Texto proporcionado -
Mi coche bajó la cuesta. Atravesé el puente de Iéna y subí por la avenida pavimentada que corre a lo largo del Campo de Marte. Todo estaba solitario. Encontré un piquete de caballería situado ante el enrejado de la Escuela Militar; los hombres parecían tristes y como olvidados allí. Tomamos por el bulevar de Les Invalides y el bulevar Montparnasse. Vi a algunos paseantes que miraban con sorpresa un coche conducido como si fuera una silla de posta en tiempos normales. El bulevar de Enfer estaba obstruido por unos olmos cortados.
En mi calle, mis vecinos me vieron llegar con alegría: les parecía una protección para el barrio. Madame de Chateaubriand estaba contenta y alarmada a un tiempo por mi regreso.
El jueves por la mañana, 29 de julio, le escribí a madame Récamier, a Dieppe, esta carta que prolongué con unas posdatas:
«Jueves por la mañana, 29 de julio de 1830
Le escribo sin saber si mi carta le llegará, pues los correos ya no salen.

Segmento de datos -
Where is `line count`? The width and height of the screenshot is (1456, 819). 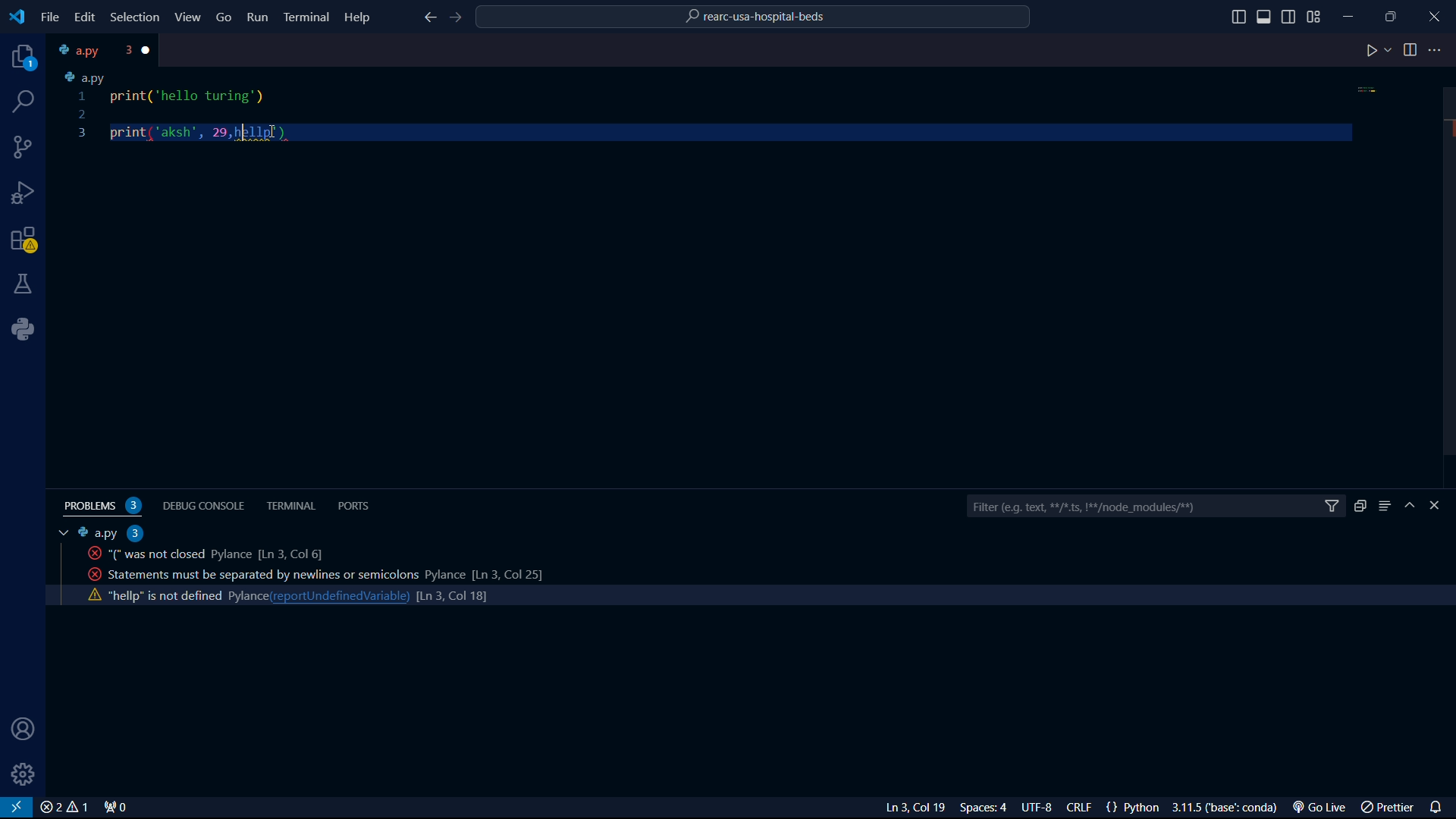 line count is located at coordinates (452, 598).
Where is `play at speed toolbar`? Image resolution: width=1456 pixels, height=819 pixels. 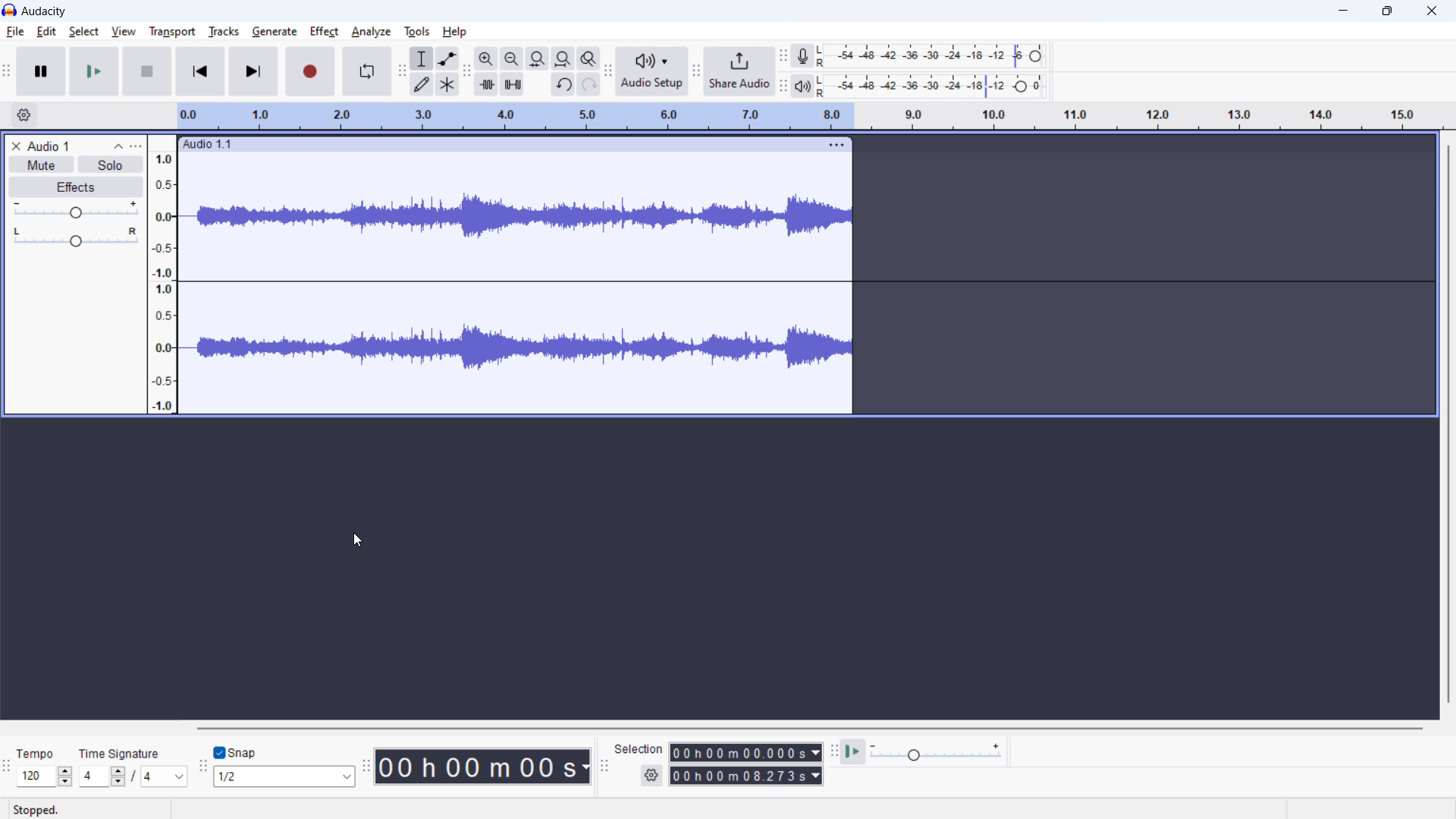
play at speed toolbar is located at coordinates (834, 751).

Tareas a realizar -
1. Según el texto proporcionado, ¿qué obstruía el bulevar de Enfer?
2. Indique si cada afirmación concuerda con el texto proporcionado; responda sí o no y cite literalmente las palabras del texto que lo deciden. (a) Había un piquete de caballería ante el enrejado de la Escuela Militar. (b) Los vecinos recibieron con disgusto la llegada a la calle. (c) La carta a madame Récamier se escribió el jueves 29 de julio por la tarde.
Las líneas proceden de una fuente distinta a la del texto proporcionado.

Soluciones en orden -
1. Unos olmos cortados.

2.
(a) Sí: «Encontré un piquete de caballería situado ante el enrejado de la Escuela Militar».
(b) No: «mis vecinos me vieron llegar con alegría».
(c) No: «El jueves por la mañana, 29 de julio, le escribí a madame Récamier».